[Required action]
Below are the records. Retype exactly the lines between the lines holding "You are a GUI" and "Task: Click the yellow warning triangle icon", inclusive.

[Dataset extract]
══════════

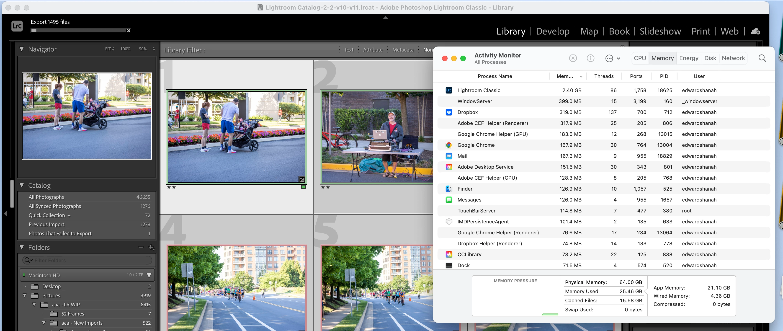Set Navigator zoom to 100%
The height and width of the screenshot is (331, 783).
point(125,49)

══════════

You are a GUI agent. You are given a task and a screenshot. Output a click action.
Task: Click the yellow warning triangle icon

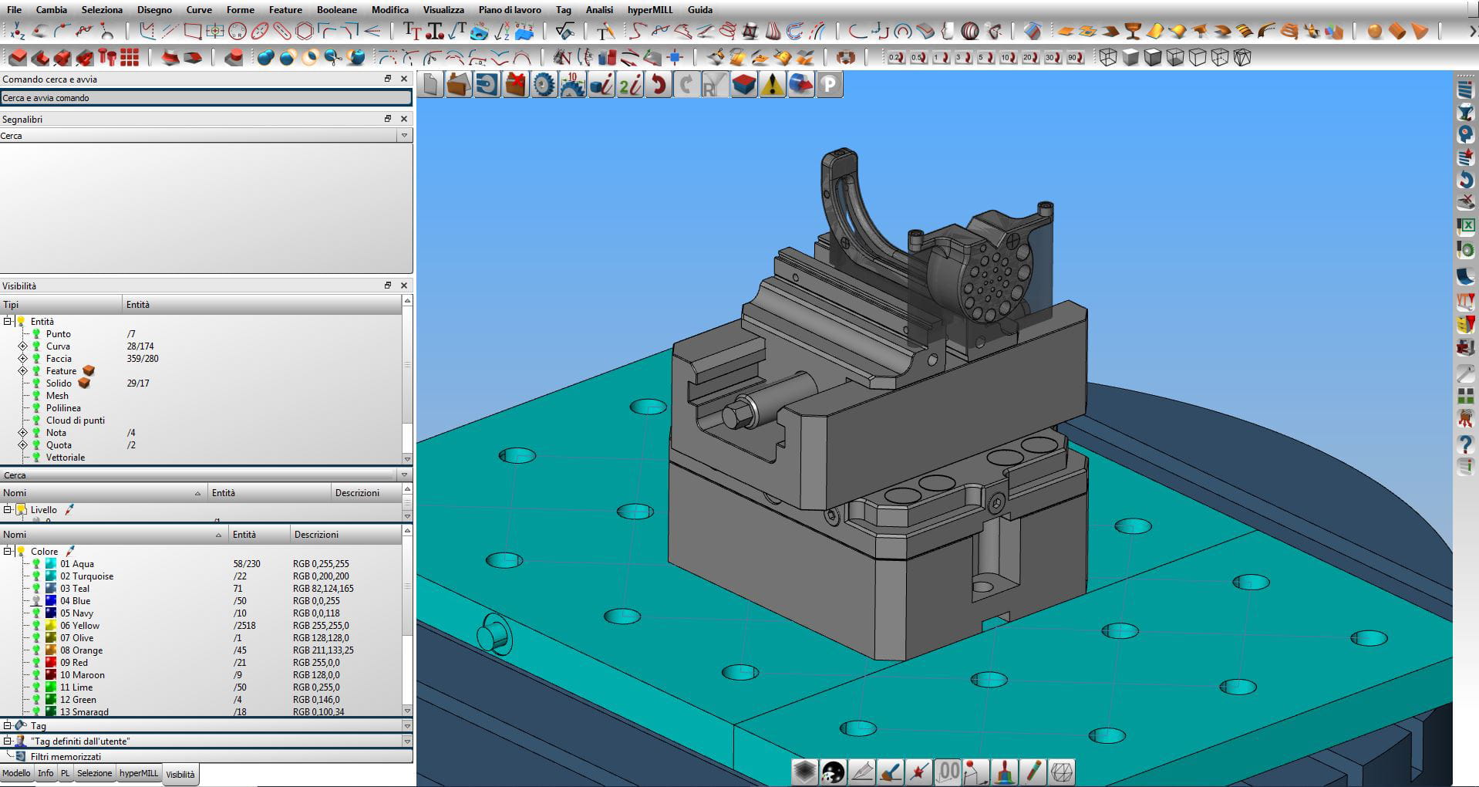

══════════

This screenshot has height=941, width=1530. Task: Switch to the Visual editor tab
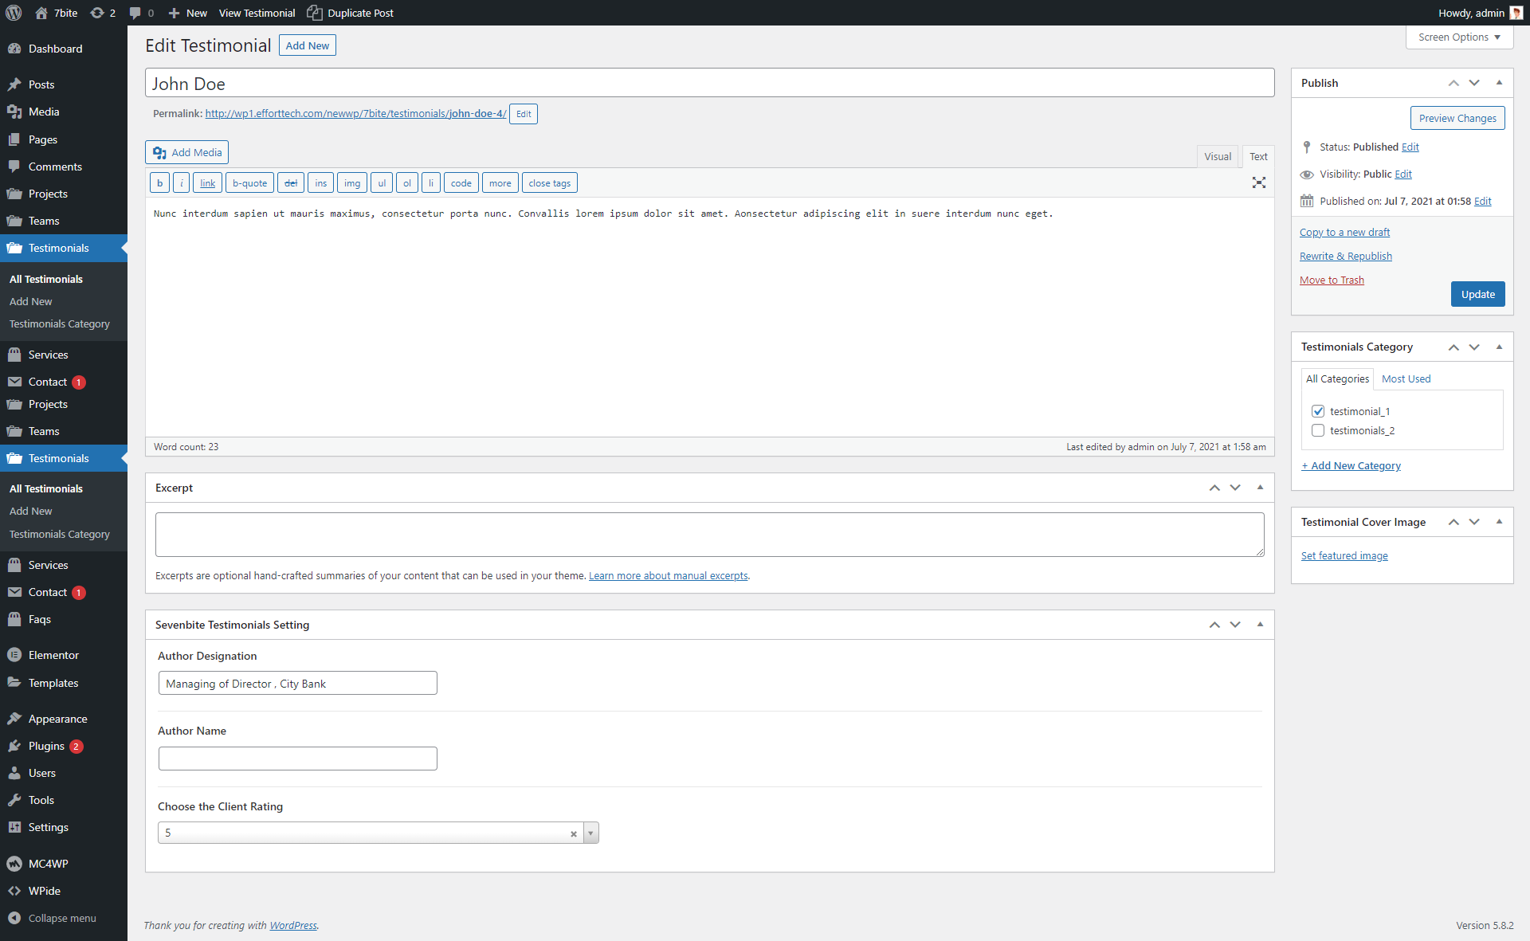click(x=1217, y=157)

══════════

[Solution to this exercise]
You are a GUI agent. You are given a task and a screenshot. Output a click action.
Task: Click the yellow warning triangle icon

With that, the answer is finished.